L'entre-deux : la collecte par défaut de données avec prise en compte des choix des utilisateurs
Les structures dont le niveau de dépendance au digital est plus marqué et par conséquent les connaissances et savoir-faire plus développés, optent le plus souvent pour un déclenchement par défaut des traceurs. Cette collecte de données dès la première page visitée, sans recueil explicite du consentement de l'utilisateur, s'accompagne de la possibilité de refuser que de nouvelles données soient collectées, lors du chargement d'une nouvelle page du site, directement via le bandeau.
Le choix de l'utilisateur est respecté, mais uniquement après qu'un certain nombre d'informations le concernant aient été enregistrées. Le choix d'un tel mode de paramétrage s'explique par la nécessité de mesurer le ROI des campagnes d'acquisition payantes et plus généralement par la dépendance de ces organisations vis à vis des informations collectées afin de mettre en oeuvre une stratégie de pilotage de leur activité basée sur des données.
Bloquer par défaut le déclenchement des traceurs reviendrait pour ces organisations à se priver d'une source d'information vitale et aboutirait à naviguer à vue, dans un écosystème digital dans lequel la concurrence est exacerbée et les investissements en constante augmentation. Dans ce contexte, la mise en conformité totale avec la réglementation, qui fait office d'épouvantail, est sans cesse différée en raison de son impact négatif potentiel sur le fonctionnement du dispositif Web concerné.
La mise en conformité raisonnée : la collecte de données selon diverses forme de consentement
Les organisations les plus matures choisissent généralement d'emprunter une quatrième voie, plus coûteuse en terme de paramétrage, mais significativement plus respectueuse de la vie privée des utilisateurs. Concrètement, il s'agit de bloquer toute collecte de données, tant que l'utilisateur n'aura pas interagi avec la première page visitée via un clic, ou visité au minimum deux pages, sans exprimer un refus explicite portant sur l'exécution de traceurs.
Cette approche est conforme aux instructions communiquées par la CNIL relatives aux modalités de recueil d'un consentement explicite de l'utilisateur. Au prix d'un paramétrage avancé de leurs outils de collecte et d'une perte de certaines informations, du fait des refus explicites mais aussi implicites en l'absence de consentement exprimé par certains visiteurs, ces organisations parviennent donc à se conformer à la législation.

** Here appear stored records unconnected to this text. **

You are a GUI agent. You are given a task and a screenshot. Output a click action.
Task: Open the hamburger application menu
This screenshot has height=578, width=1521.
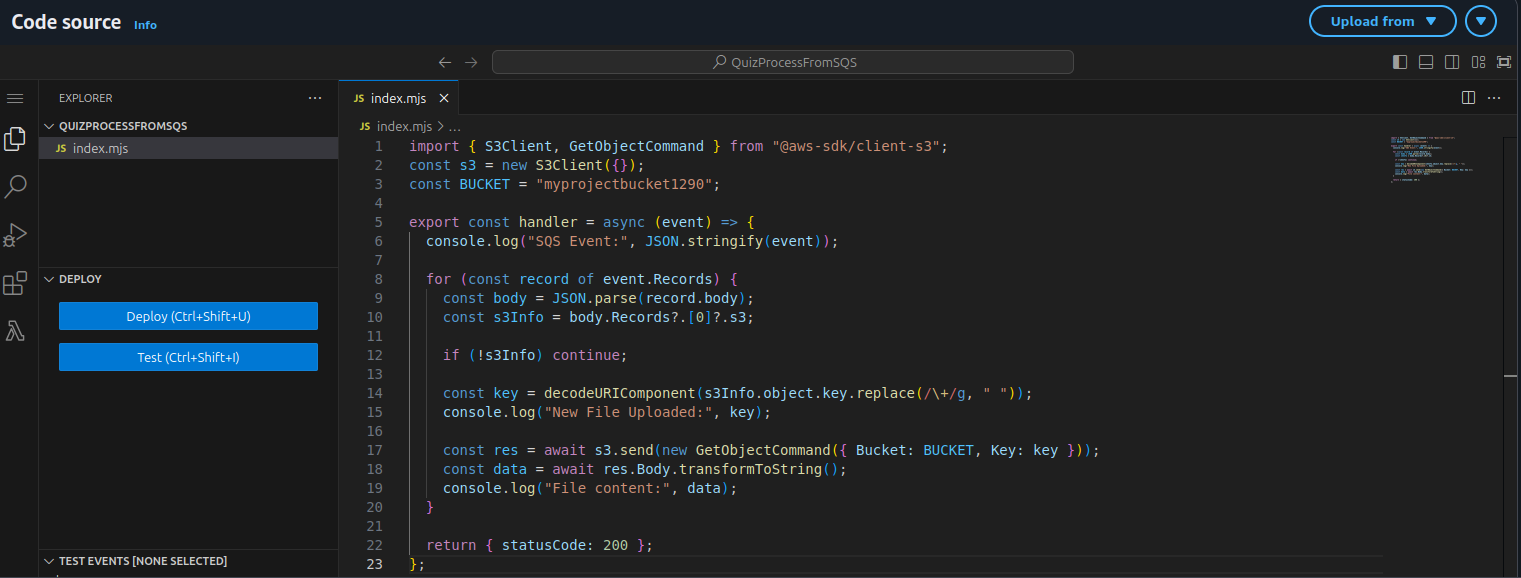click(x=15, y=98)
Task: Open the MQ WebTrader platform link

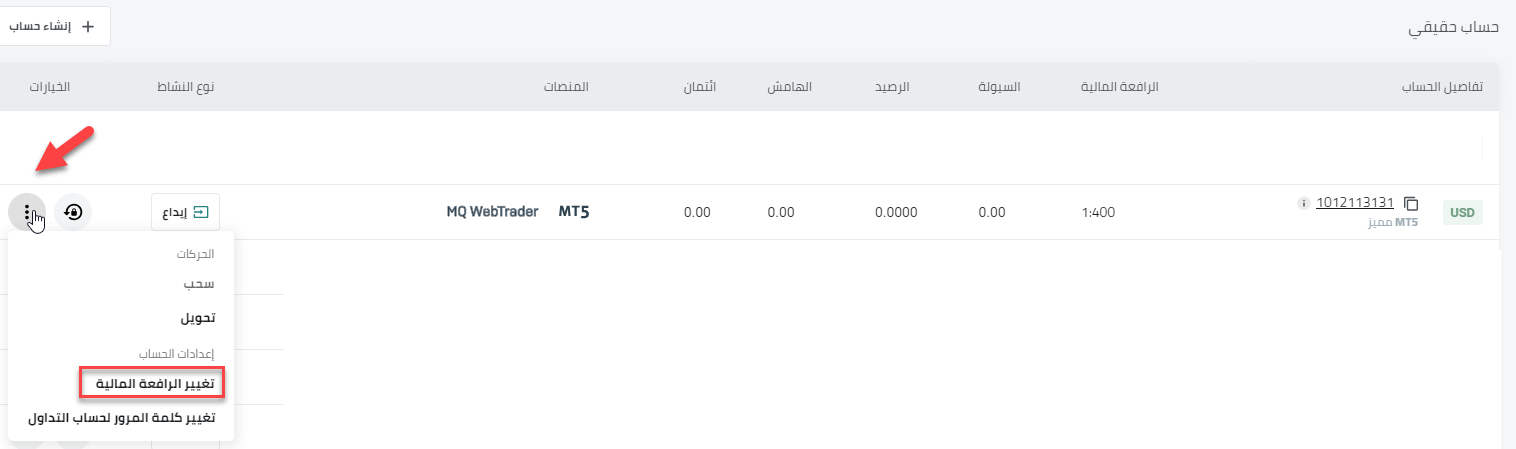Action: coord(492,212)
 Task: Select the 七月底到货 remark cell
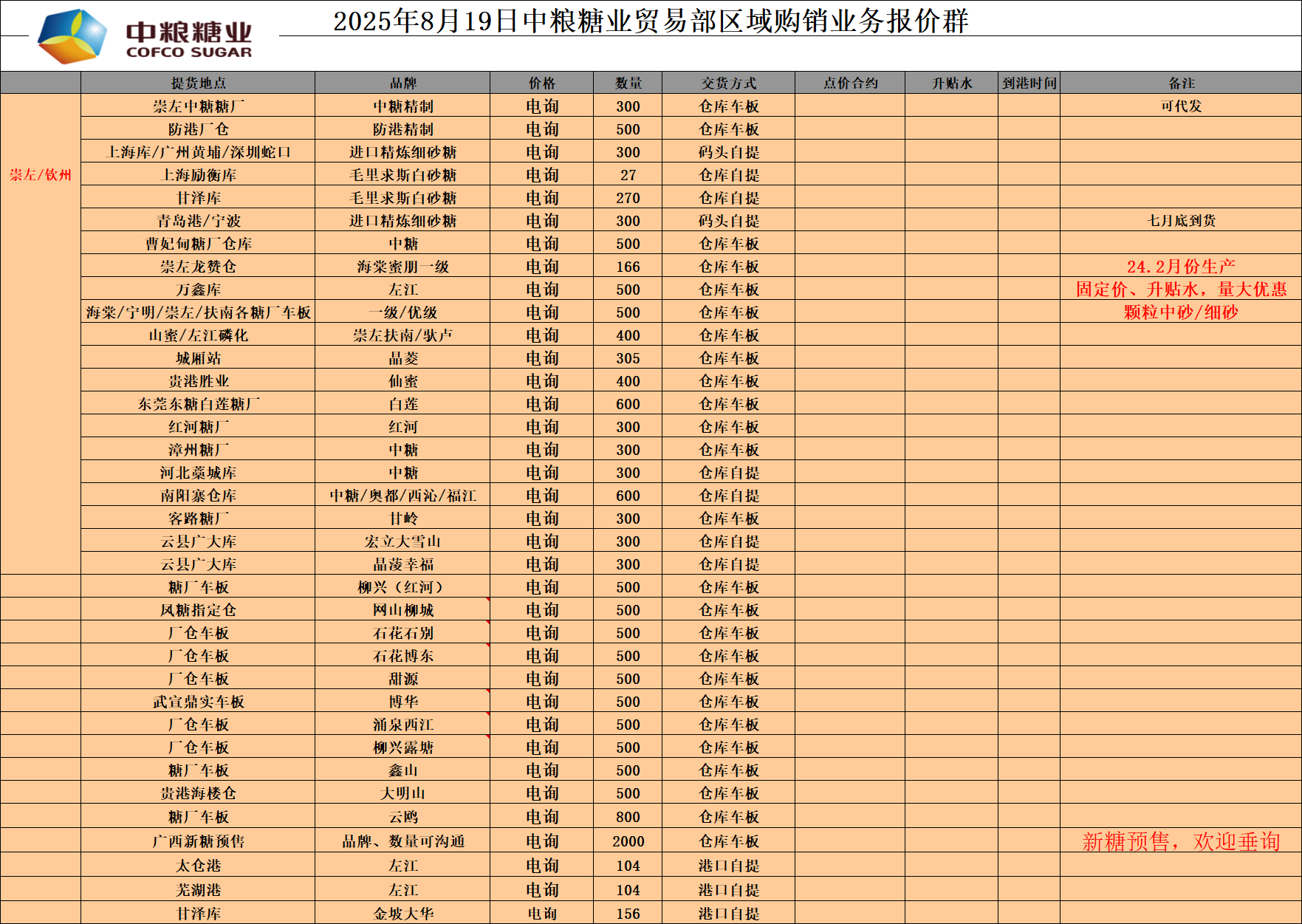pos(1181,220)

Cependant, nombreux sont les acteurs de cette catégorie à évoluer dans une zone grise, où le consentement en cas de défilement de l'écran, côtoie le recours à des systèmes de mutualisation des consentements utilisateur, ou encore des choix de couleurs et de mise en forme des bandeaux poussant le visiteur à consentir.
En conclusion
"Dura lex, sed lex", tous ne semblent pas approuver l'adage, loin s'en faut, tant peuvent être grands la complexité et l'impact sur l'activité des sites Web d'un paramétrage de son bandeau cookie conforme à la réglementation. La tentation est grande de privilégier la collecte et l'exploitation des données, sur le respect du droit. Rien ne permet de penser que cette tendance de fond, observable sur la dernière décennie, soit amenée à évoluer dans les années à venir.